**REQUIRED WORK:** Collect every line of the records below that contains the word "menu".
THE INPUT START
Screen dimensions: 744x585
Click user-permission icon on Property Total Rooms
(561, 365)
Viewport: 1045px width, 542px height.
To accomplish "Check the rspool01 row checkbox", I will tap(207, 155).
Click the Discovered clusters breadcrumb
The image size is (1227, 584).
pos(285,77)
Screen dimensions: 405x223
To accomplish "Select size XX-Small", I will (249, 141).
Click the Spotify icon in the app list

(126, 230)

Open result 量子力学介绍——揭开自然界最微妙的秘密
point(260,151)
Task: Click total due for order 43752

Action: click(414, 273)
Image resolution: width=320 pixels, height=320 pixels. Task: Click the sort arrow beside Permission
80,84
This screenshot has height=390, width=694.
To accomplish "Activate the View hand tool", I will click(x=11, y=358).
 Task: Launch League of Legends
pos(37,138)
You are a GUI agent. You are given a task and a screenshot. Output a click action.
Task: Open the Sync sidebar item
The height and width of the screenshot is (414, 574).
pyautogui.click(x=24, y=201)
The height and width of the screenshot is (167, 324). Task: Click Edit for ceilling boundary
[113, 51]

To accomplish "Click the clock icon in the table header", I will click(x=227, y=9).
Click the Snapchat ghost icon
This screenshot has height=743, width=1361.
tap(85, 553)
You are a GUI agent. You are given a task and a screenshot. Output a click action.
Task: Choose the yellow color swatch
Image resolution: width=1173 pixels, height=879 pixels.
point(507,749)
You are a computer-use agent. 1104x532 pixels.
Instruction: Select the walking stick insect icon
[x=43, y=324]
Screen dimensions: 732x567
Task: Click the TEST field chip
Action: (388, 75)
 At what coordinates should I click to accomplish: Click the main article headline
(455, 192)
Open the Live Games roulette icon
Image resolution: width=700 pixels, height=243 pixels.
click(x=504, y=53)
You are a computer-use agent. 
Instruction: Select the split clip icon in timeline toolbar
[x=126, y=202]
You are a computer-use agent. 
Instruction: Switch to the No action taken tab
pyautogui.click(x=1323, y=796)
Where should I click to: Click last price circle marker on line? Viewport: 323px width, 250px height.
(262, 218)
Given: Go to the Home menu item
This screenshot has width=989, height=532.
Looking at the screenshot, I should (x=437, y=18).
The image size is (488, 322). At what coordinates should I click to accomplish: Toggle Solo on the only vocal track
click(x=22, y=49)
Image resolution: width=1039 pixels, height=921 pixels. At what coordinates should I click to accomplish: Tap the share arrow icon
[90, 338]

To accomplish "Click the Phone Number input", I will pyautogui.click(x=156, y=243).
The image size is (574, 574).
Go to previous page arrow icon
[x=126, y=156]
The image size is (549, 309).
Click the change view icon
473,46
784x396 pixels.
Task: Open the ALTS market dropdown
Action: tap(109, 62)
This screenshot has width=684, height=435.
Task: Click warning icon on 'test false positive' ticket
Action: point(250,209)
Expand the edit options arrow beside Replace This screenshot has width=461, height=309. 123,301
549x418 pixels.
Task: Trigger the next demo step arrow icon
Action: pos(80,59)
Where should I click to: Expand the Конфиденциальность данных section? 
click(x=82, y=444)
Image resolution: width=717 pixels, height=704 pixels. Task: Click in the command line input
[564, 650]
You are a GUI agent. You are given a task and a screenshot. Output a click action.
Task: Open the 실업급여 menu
THE INPUT END
**FINISHED TASK:**
Given: Go to the Home menu item
Task: Open the 실업급여 menu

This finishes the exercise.